Top executives from the United States (U.S.) and European leading banks held behind-the-scenes talks on their response, people attending the talks said. But a deal has proved elusive. Regulators and policymakers, meanwhile, appeared to have struck some common ground at the World Economic Forum, agreeing on the need to ensure that changes to the rulebook - from banker pay to lenders' activities - are global, and not unilateral.
The annual forum in the Swiss mountain resort of Davos has reverberated with U.S. President Barack Obama's plans to curb the activities of major banks, particularly betting in financial markets with their own money, sparking a fierce debate on the necessary overhaul and the risks of excessive correction.

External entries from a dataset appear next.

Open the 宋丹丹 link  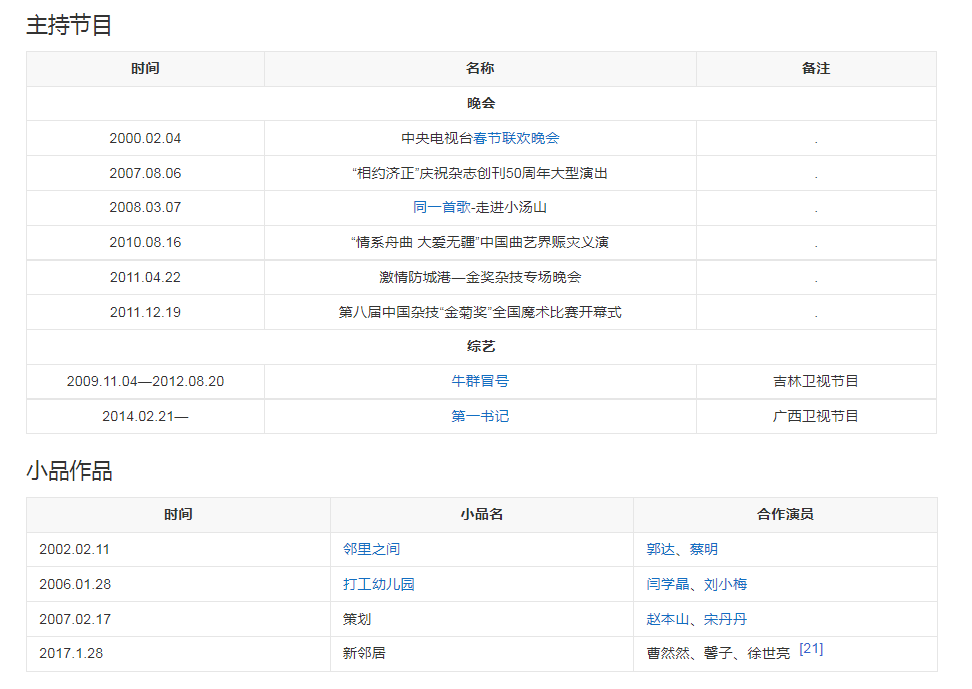click(x=725, y=619)
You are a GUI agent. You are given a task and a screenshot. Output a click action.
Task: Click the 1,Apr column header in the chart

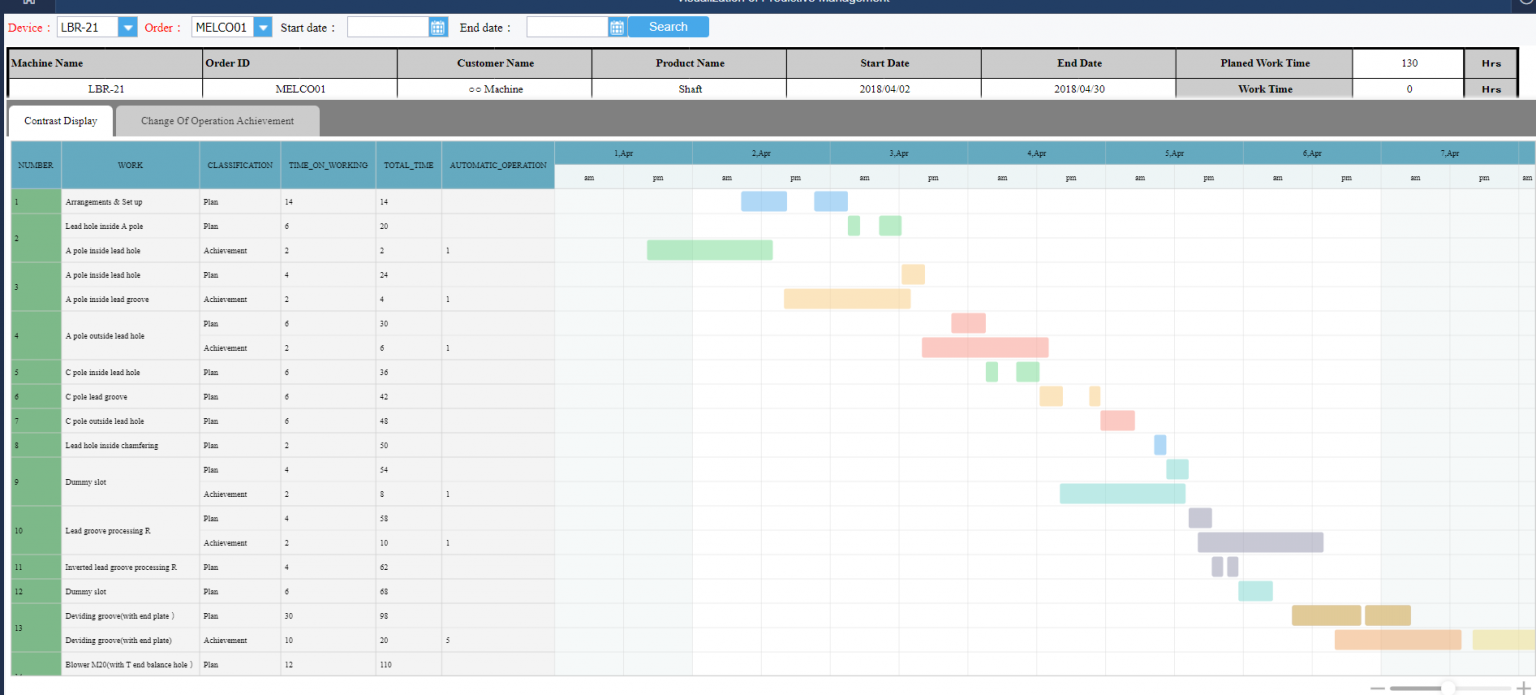(622, 152)
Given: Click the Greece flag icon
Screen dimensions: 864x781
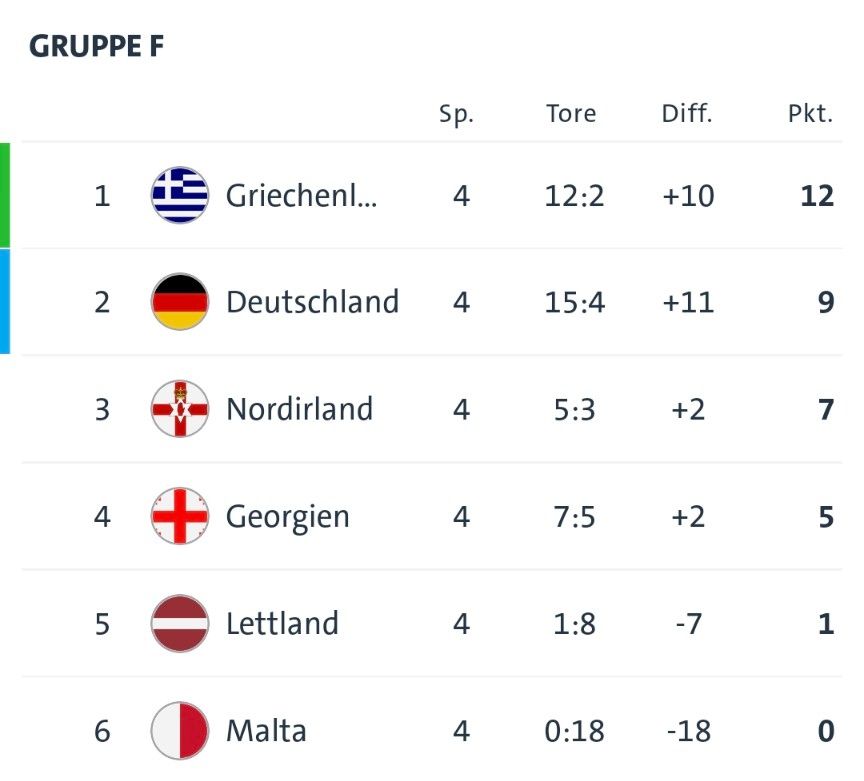Looking at the screenshot, I should 180,195.
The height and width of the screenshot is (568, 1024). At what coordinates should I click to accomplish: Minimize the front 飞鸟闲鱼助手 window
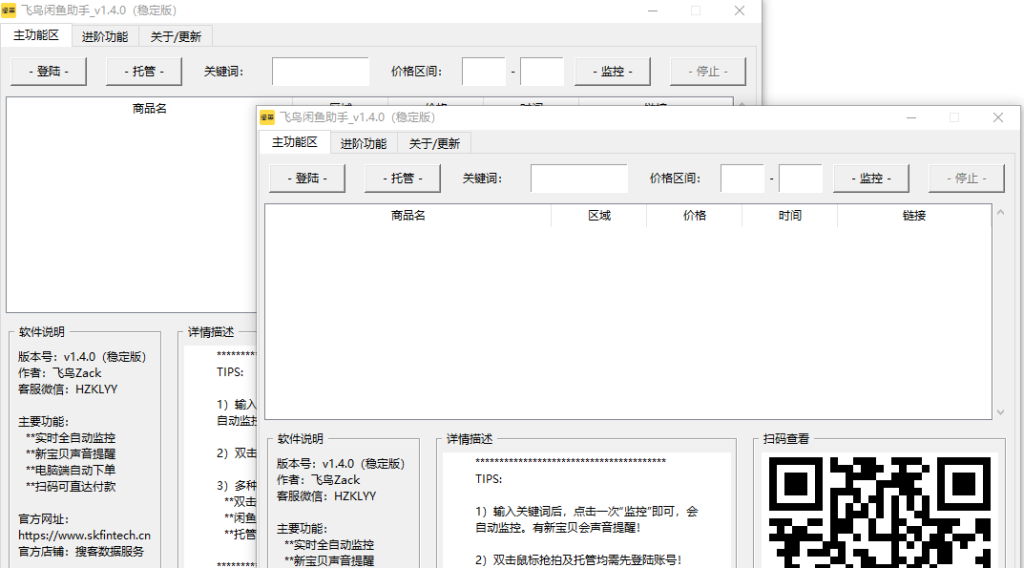point(910,118)
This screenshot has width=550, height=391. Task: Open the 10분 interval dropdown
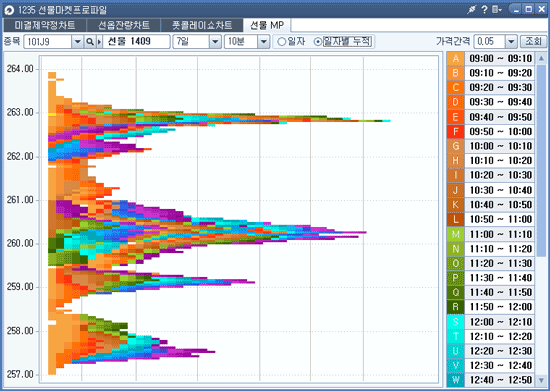[x=263, y=42]
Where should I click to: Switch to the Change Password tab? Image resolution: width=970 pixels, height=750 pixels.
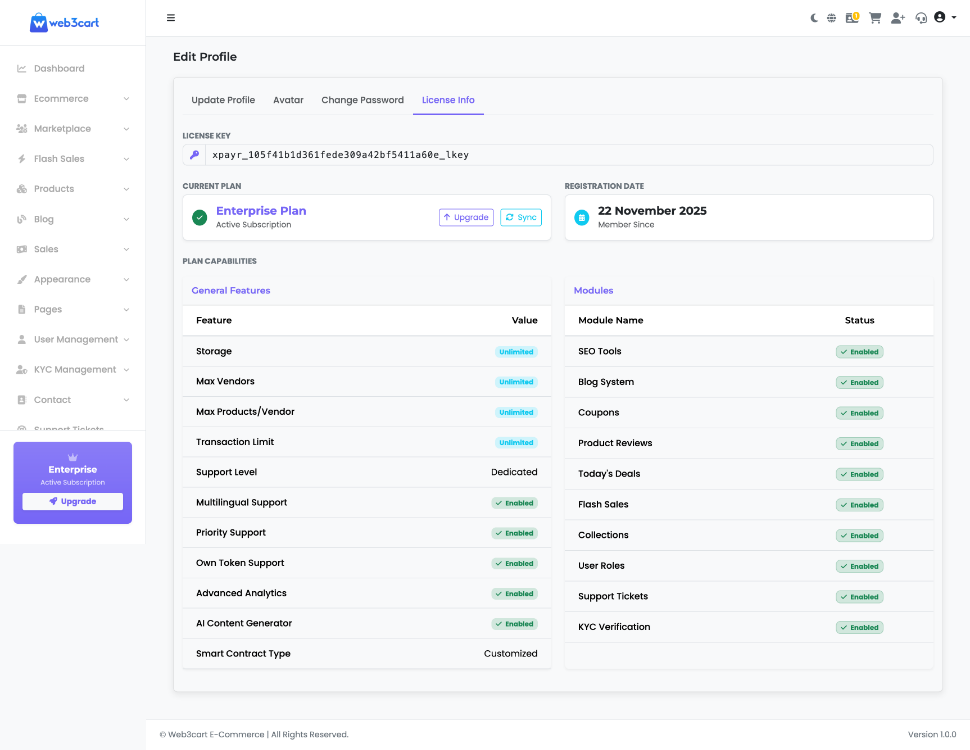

"We had a global problem ... we have to find a global solution," European Central Bank President, Jean-Claude Trichet, stated over the weekend. "We are bound to succeed. But it has to be done very carefully, seriously at the global level."
Ministers and officials from G20 nations, the International Monetary Fund and the Financial Stability Board held informal talks at Davos on Friday, which Canadian Finance Minister, Jim Flaherty, said centred on mutual assessment of financial systems. He told Reuters: "There was unanimity that we ought to go ahead and use the work of the FSB and the G20 and try to get the implementation done this year, 2010.
"When we're dealing with (bank) capitalisation rules, liquidity rules, leveraging, I'm hopeful that we all get those rules right and agree on those. On executive remuneration, there may be some divergence of opinion," Flaherty said.